Sunday, March 15, 2009

USB Cameras for machine vision

Have you ever wondered why there are so many FireWire/1394 cameras for machine vision yet so few cameras that use the tried and tested USB interface? As USB webcams are so inexpensive, the temptation to go this route and save hundreds of dollars on a camera is clear. But, you probably reason to yourself, there must a downside to USB otherwise the FireWire camera people would go out of business.

Yes, there are downsides to USB for machine vision, and they are summarized in this excellent “Knowledge Base” article from Point Grey Research, “
Differences of USB Cameras Compared to FireWire Cameras.”

As I have no wish to be accused of plagiarism, I’m not going to reproduce their article here (use the link and read it yourself,) but I will give you the bottom line: for a single camera, low speed application where the PC is within a few feet of the camera, USB can work quite well. However, if you need accurate timestamps on your images, longer cable lengths, or multiple cameras, FireWire is the way to go.
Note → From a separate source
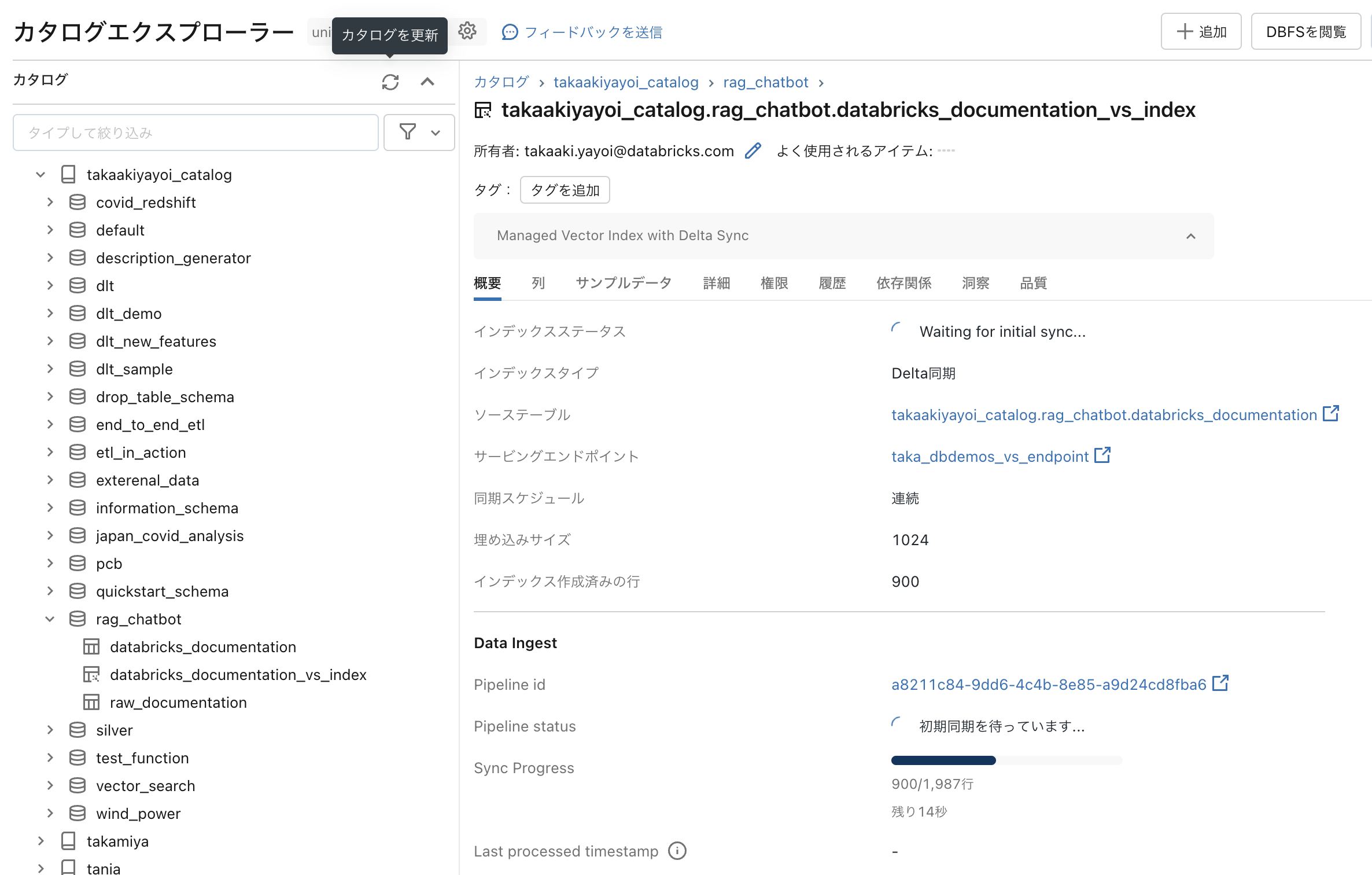Click the Sync Progress bar
Viewport: 1372px width, 875px height.
(1006, 760)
If you go shopping for industrial USB cameras you’ll probably end up at
Lumenera. They offer a wide range of camera models, and I have to say that my experience with them has been good. However, as pricing is similar to that of FireWire cameras you may wonder if there are any other pros and cons to be aware of.

Just one, to my knowledge: FireWire cameras generally comply with the DCAM specification, while USB cameras do not (with the exception of the
Chameleon from Point Grey.) The benefit of DCAM is that it gives you greater control over camera functions and parameters, like exposure and gain, than you get with USB.

So the bottom line is this: USB is OK for just grabbing pictures, but more complex machine vision applications really need FireWire.

Did someone ask, “What about CameraLink”?